Tras los errores estratégicos cometidos tanto en Afganistán, donde los talibán parecen haber vuelto a la carga, combatiendo a las tropas multinacionales encargadas de garantizar la supervivencia del Gobierno pro occidental de Amin Karzai, como en Irak, donde los estadounidenses apostaron por un puñado de políticos débiles e inexpertos, parecía poco aconsejable contemplar nuevas aventuras bélicas. Sin embargo, hay quien estima que la Administración Bush podría “despedirse” de la ya de por sí afligida región de Oriente Medio con otra ofensiva, la última, contra uno de los mayores productores de crudo del planeta.

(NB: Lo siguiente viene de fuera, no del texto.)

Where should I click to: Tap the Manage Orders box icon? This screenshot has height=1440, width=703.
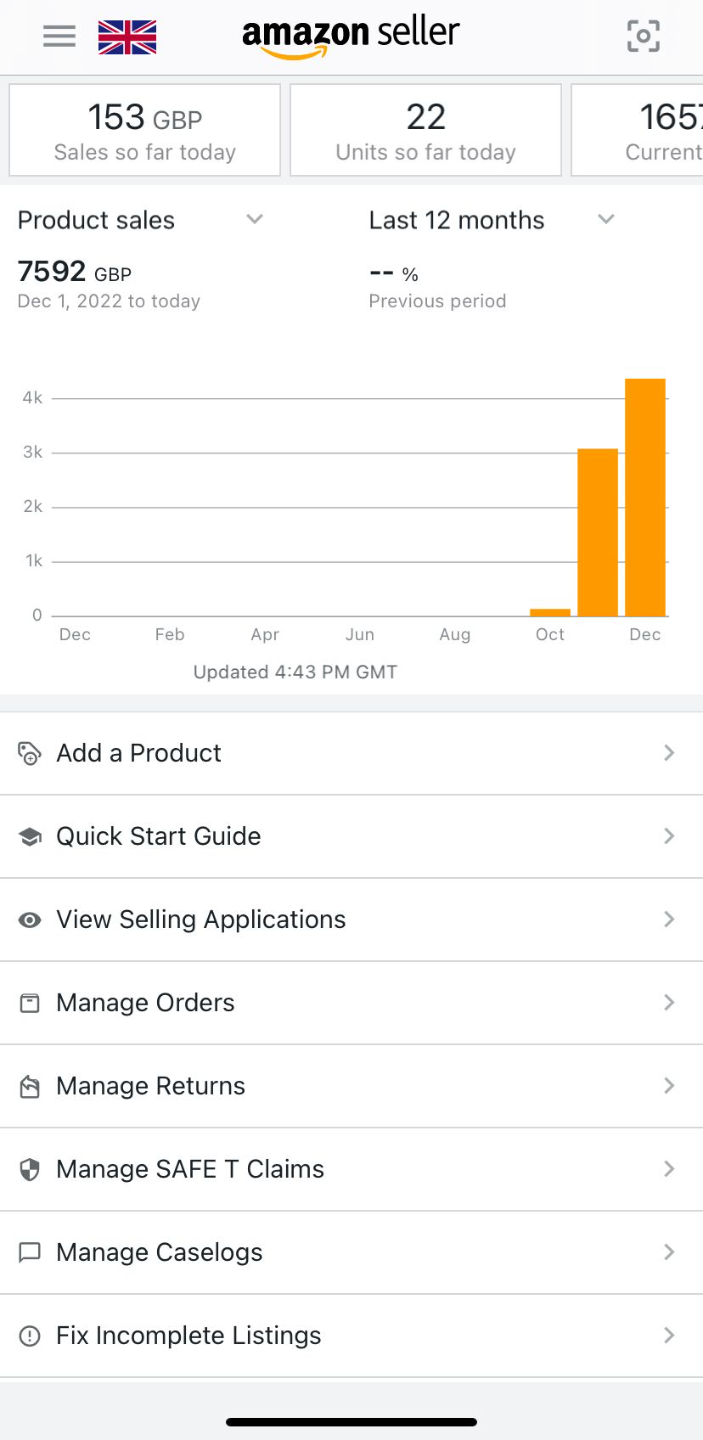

El guión parece relativamente sencillo: los lobbys estadounidenses verían con agrado la interrupción, incluso momentánea, de la producción de “oro negro” iraní. La escasez de curdo generaría pingues beneficios a los petroleros? tejanos. Por su parte, el Estado judío pretende eliminar cuanto antes el potencial peligro que supone un Irán nuclear. Desde el punto de vista meramente estratégico, la desaparición del régimen islámico iraní, acusado de apoyar a los Hezbollah libaneses y al Hamas palestino, supondría la eliminación de un factor clave que obstaculiza la democratización de la zona. Con ello, la Administración Bush daría un paso más hacia laceración del tan cacareado “Gran Oriente Medio”, ideado por los asesores áulicos del Presidente después de la guerra de Afganistán.

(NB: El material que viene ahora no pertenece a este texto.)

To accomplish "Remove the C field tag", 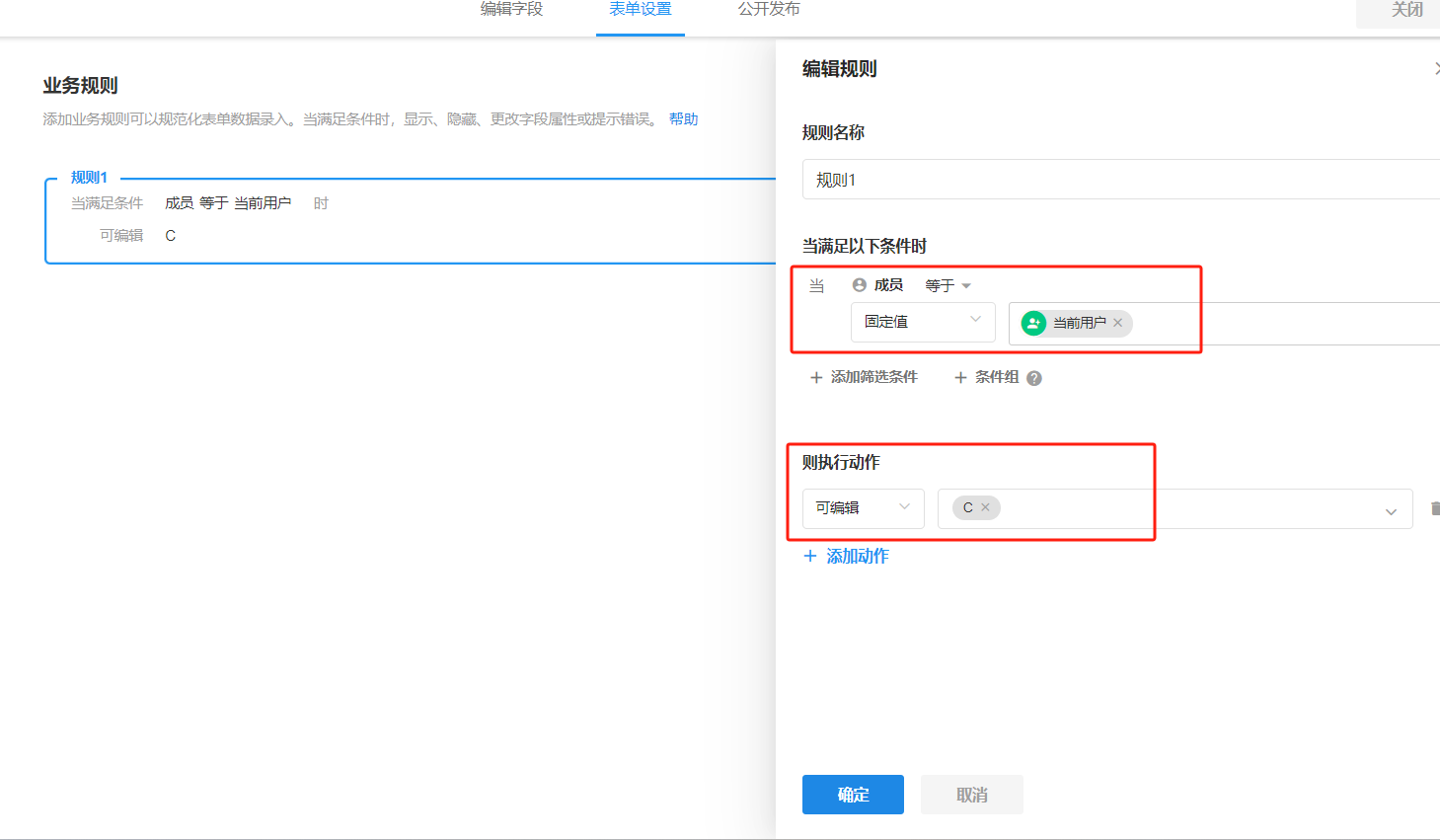I will (x=985, y=507).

Obviamente, la Casa Blanca hace caso omiso de otro elemento importante: la reticencia de muchos Gobiernos árabes de encaminarse por la senda de la democracia “made in USA”. En efecto, para las monarquías feudales amigas de Washington, esta opción supone un autentico salto en el vacío. Por si fuera poco, los gobernantes de la zona no disimulan su recelo ante el apoyo incondicional de la Administración republicana al Estado de Israel. Muchos aliados de los Estados Unidos, empezando por los príncipes saudíes, llegaron a tildar al los norteamericanos de parciales en el conflicto. En este contexto, cabe suponer que la deseada solidaridad de los países de la región contra la “amenaza nuclear iraní” difícilmente podrá materializarse.

Queda, sin embargo, otra opción: el factor sorpresa. Los estrategas de la orilla Sur del Mediterráneo llevan ya tiempo barajando la alternativa de un operativo militar relámpago dirigido contra los centros neurálgicos del programa nuclear persa, que generaría una respuesta contundente por parte de los militares de Teherán. Ello dejaría la puerta abierta a la ofensiva militar israelo-estadounidense, diseñada hace años por el general Sharon.

La formula “provocación-réplica-contrarreplica” podría sumir al conjunto de los países de la zona en uno de los conflictos más peligrosos y más mortíferos. De este modo, el final de la era Bush coincidiría con la suspensión sine die, cuando no la defunción del hasta ahora difícil, aunque posible diálogo entre Occidente y el mundo islámico.